What you will do:
Using the data below, determine the number of lines that include the string "computer". Write only that number.

══════════════════════════════

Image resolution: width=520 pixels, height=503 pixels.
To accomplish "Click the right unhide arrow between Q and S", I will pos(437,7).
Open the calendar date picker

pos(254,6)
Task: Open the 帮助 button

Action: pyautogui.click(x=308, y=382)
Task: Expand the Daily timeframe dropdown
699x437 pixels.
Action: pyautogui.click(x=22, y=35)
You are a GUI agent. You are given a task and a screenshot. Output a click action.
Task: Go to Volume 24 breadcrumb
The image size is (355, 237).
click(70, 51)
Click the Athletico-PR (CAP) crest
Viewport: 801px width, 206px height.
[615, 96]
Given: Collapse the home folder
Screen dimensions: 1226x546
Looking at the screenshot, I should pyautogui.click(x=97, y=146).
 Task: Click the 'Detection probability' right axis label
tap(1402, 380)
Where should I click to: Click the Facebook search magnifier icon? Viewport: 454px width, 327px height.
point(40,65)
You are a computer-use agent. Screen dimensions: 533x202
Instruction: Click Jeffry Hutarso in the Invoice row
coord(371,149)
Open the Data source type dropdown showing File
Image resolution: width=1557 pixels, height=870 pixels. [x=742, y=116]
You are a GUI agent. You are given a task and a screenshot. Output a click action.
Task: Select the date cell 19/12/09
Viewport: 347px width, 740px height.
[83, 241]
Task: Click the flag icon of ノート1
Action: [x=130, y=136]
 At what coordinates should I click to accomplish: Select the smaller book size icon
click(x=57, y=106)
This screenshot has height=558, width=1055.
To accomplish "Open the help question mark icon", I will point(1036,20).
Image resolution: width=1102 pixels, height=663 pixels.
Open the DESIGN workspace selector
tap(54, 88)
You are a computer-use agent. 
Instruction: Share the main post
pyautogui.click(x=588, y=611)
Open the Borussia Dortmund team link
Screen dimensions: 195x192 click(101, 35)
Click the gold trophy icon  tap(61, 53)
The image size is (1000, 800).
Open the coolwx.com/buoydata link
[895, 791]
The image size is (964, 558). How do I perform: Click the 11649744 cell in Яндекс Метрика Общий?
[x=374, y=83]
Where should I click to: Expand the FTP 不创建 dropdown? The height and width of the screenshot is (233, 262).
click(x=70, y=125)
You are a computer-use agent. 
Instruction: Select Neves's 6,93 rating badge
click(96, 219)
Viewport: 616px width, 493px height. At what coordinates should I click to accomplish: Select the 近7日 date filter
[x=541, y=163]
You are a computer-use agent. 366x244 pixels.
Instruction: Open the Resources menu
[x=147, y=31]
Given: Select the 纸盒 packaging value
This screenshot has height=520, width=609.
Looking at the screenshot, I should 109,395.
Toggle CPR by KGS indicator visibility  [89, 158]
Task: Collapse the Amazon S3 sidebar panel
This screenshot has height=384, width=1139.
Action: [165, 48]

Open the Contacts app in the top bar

══════════════════════════════

The answer:
4